== Segment start ==

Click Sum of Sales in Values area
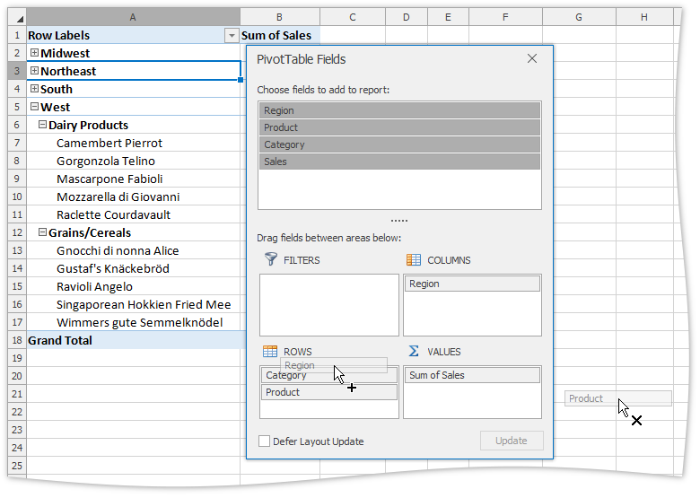700x498 pixels. coord(472,375)
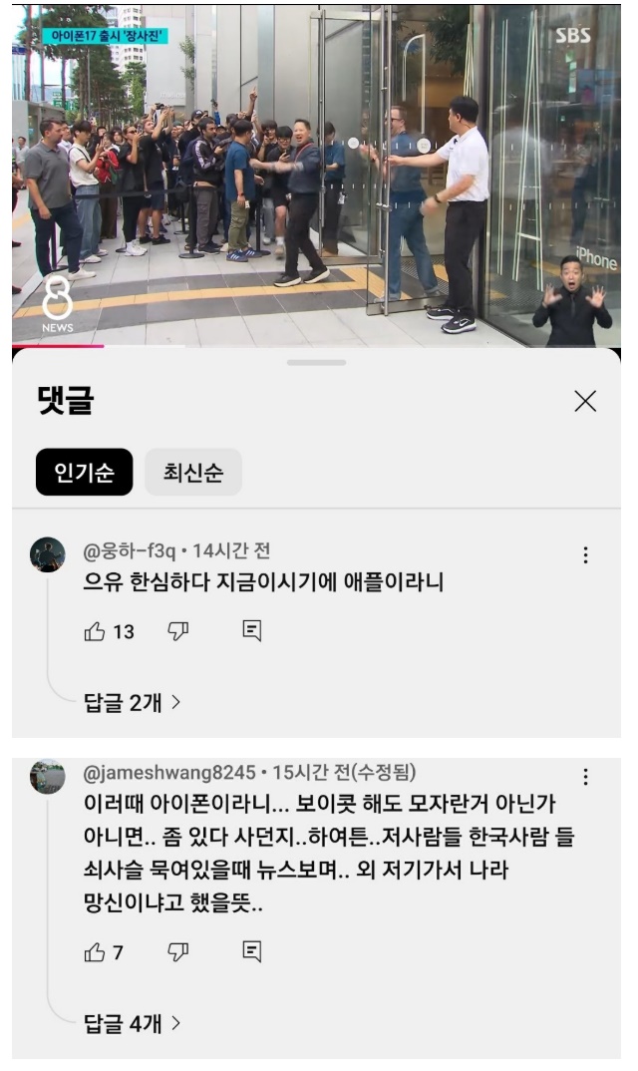The width and height of the screenshot is (638, 1071).
Task: Reply to the @웅하-f3q comment
Action: [x=252, y=630]
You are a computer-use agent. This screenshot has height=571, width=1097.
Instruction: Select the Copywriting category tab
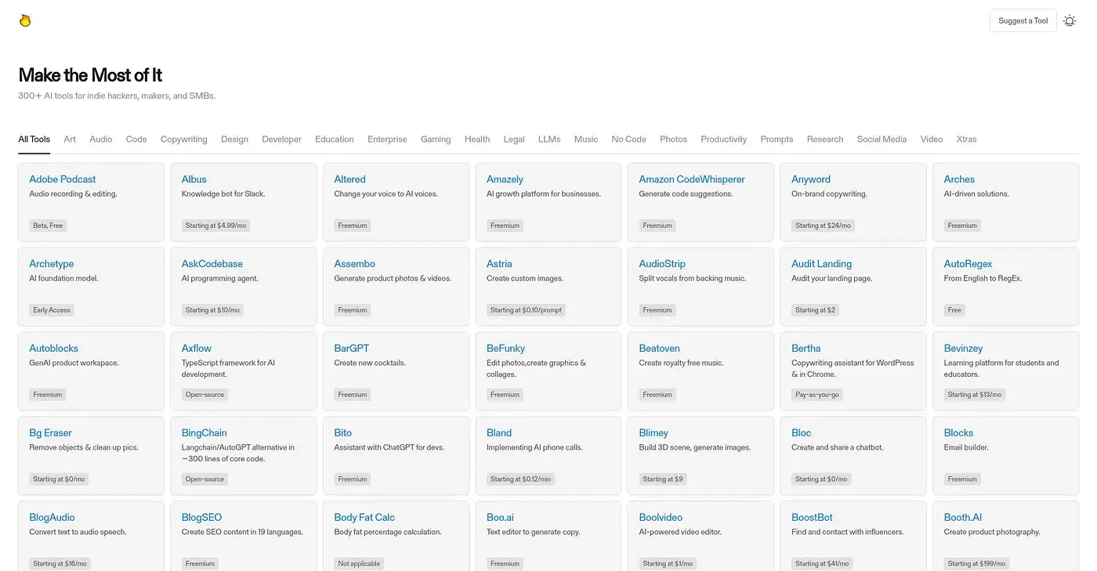pos(184,139)
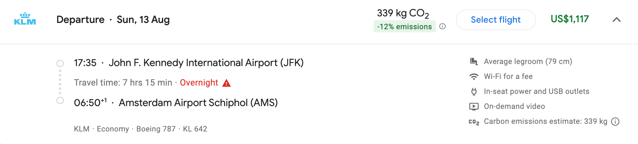Click the on-demand video icon
Image resolution: width=638 pixels, height=144 pixels.
click(474, 106)
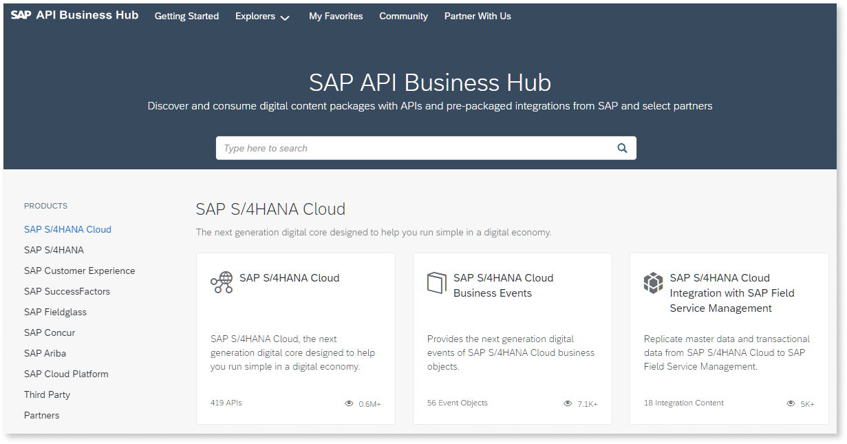Screen dimensions: 847x444
Task: Click the 419 APIs link
Action: coord(226,403)
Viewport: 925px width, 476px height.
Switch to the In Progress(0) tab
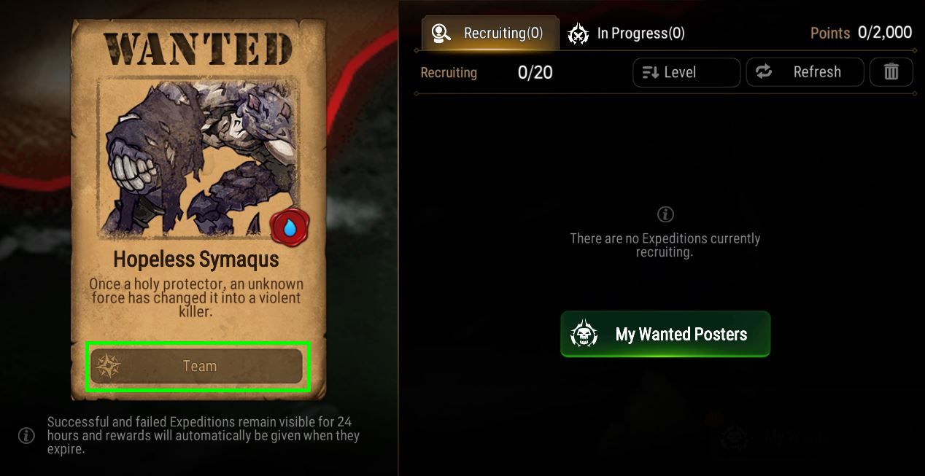click(x=627, y=34)
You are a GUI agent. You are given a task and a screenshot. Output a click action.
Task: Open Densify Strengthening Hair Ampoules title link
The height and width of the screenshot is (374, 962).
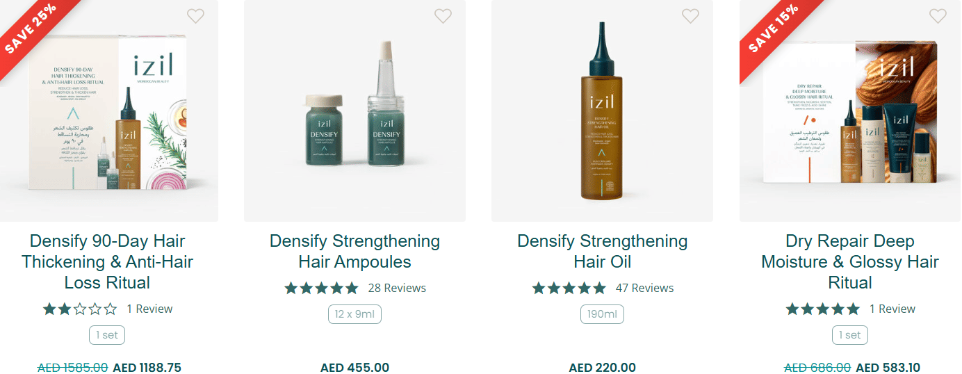(354, 252)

== Segment end ==

**To do:**
Where a line of the entries contains the word "agent", count it, then state the total and nothing else.

**Response box:**
2